+++ Supplied passage +++
These perspectival shifts are employed so regularly, and draw such attention to themselves, that they raise the question of whose subjectivity they represent, particularly as the ornate interweaving of the editing and the instinctive-feeling camera movements always feels embodied. The camera is most frequently aligned with Y. himself, albeit in different ways: directly, when it reproduces his POV or via the video messages he sends to his mother, or indirectly, as in the audition/film scenes or the dance number with the driver, both of which seem to stem from his imagination in some shape or form. (“Lovely Day” apparently features in the film about to screen at the library too.)

Yet Y. periodically appears in the frame himself at precisely those points when the film seems most subjective. These fleeting moments suggest that there is another organizing presence at work, someone whose perspective largely overlaps with that of Y. yet is distinct from it nonetheless—another director directing the director whom one could regard as Lapid himself, although maybe “Lapid” is just another layer of the fiction. This crafty, subtle incongruity of perspective can be read as a formal pendant to the parallels that the narrative establishes between Y. and Lapid, which incorporate both self-deprecation and a similar degree of slippage. To wit: Y. and Lapid both like filming dance sequences; their last films both premiered in Berlin; and Y.’s mother is suffering from lung cancer, which is also what Lapid’s mother passed away from (although she was his editor, not his screenwriter). Like all good autofictions, Ahed’s Knee not only dwells in the gap between autobiography and invention but also thrives on the resultant uncertainty, which muddies the film’s precise position in turn.

The second section of Y. and Yaholom’s conversation is conducted on a desert walk during the film screening, and explicitly addresses this uncertainty of perspective. Y. recounts a sadistic initiation ritual that he observed during his military service many years previously, whereby new recruits must go to shockingly extreme measures to prove their loyalty to the nation (which is depicted from a range of familiarly fragmented perspectives and ushered in with a by-now de rigueur dance sequence). It’s only when the screening is ending, and after Yaholom has recovered her composure after hearing the harrowing story (as well as Y.’s subsequent bile-filled invective toward her employer), that she begins to question Y.’s position within that story, just before all hell breaks loose. Was he really the observer, as he claimed, the petrified one who fled? Or was he perhaps the devil directing the entire scenario?

For some audiences—not least those belonging to the Israeli (cultural) establishment—Y., and by extension Lapid, will likely be seen as the latter, based on the brutal directness of his arguments in the film’s closing stages (although keeping things vaguer would feel disingenuous). Either way, given that Israel’s Ministry of Culture partially funds his films, Lapid is remarkably unafraid to bite the hand that feeds him. Yet taking this view would also be to dismiss the scrupulous attention that Lapid has paid to allowing perspectives to proliferate and overlap across the film, including those of the Palestinian activist, the savage right-wing politician, the naïve, compromised functionary, the actress yearning to empathize, the fearful soldier, the angry mob, the inexplicably forgiving sister, and the mournful son bidding farewell to his mother, who seems also to represent the country. One of them happens to embody a perverse optimism: that of the irrepressible filmmaker, who sees inspiration all around him, even in the rotting bell peppers that litter the ground.
+++ Records provided +++
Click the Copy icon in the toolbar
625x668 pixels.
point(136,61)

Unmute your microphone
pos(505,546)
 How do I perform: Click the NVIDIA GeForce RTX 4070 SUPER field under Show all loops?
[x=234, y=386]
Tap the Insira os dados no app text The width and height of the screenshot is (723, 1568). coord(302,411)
+++
+++ Records provided +++
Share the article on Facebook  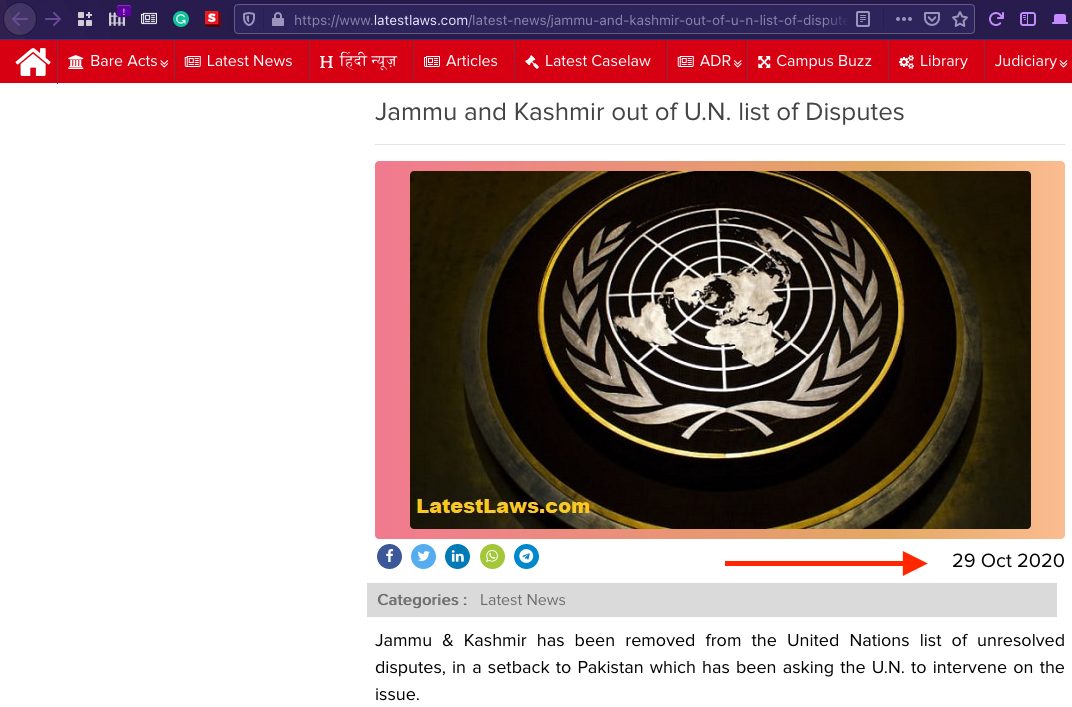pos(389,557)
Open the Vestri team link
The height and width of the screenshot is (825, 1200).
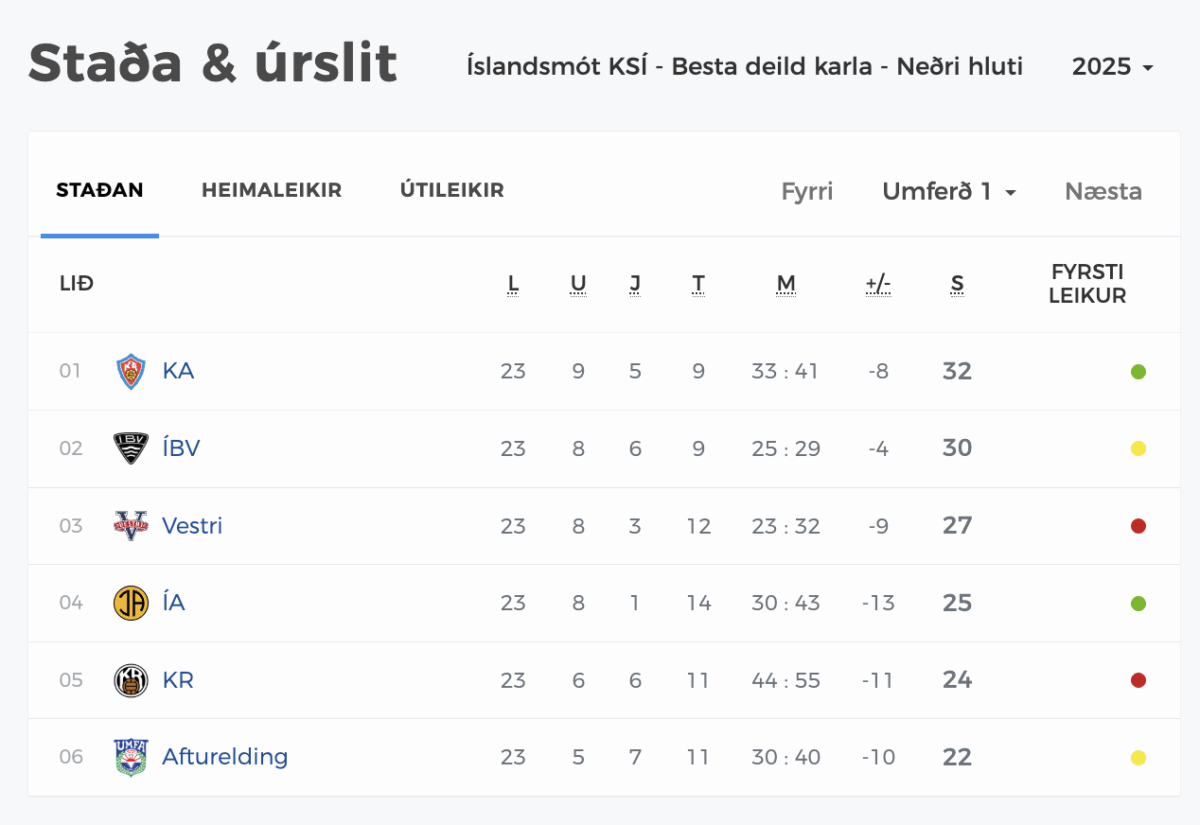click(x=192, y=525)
+++
+++ Records provided +++
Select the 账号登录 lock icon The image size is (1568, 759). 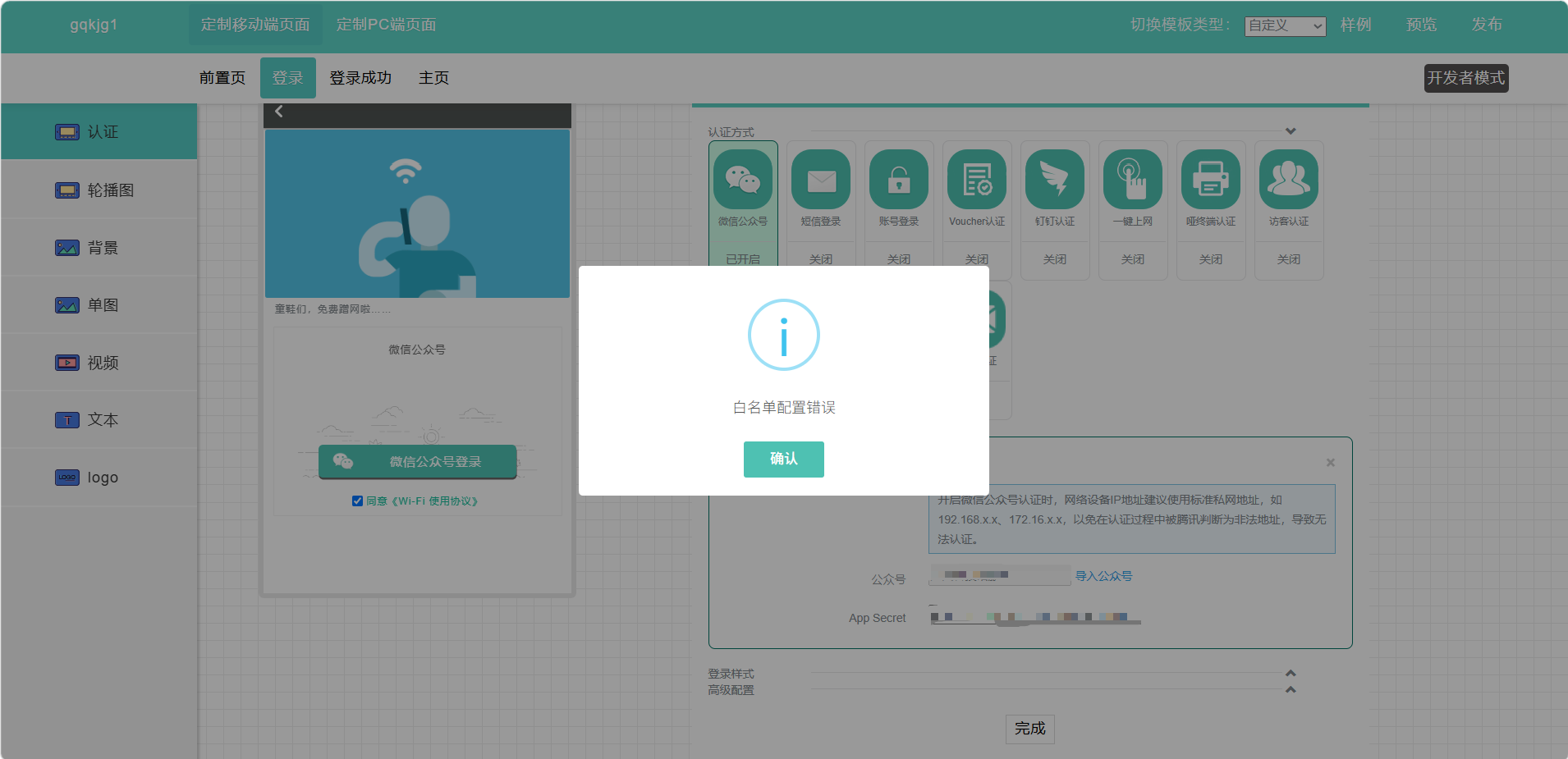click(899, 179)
+++
Assignment:
Return, word for word, the stretch of the essay on Ahed's Knee that starts at the words "These perspectival shifts" and stops after the words "the library too.)".

Result of this task:
These perspectival shifts are employed so regularly, and draw such attention to themselves, that they raise the question of whose subjectivity they represent, particularly as the ornate interweaving of the editing and the instinctive-feeling camera movements always feels embodied. The camera is most frequently aligned with Y. himself, albeit in different ways: directly, when it reproduces his POV or via the video messages he sends to his mother, or indirectly, as in the audition/film scenes or the dance number with the driver, both of which seem to stem from his imagination in some shape or form. (“Lovely Day” apparently features in the film about to screen at the library too.)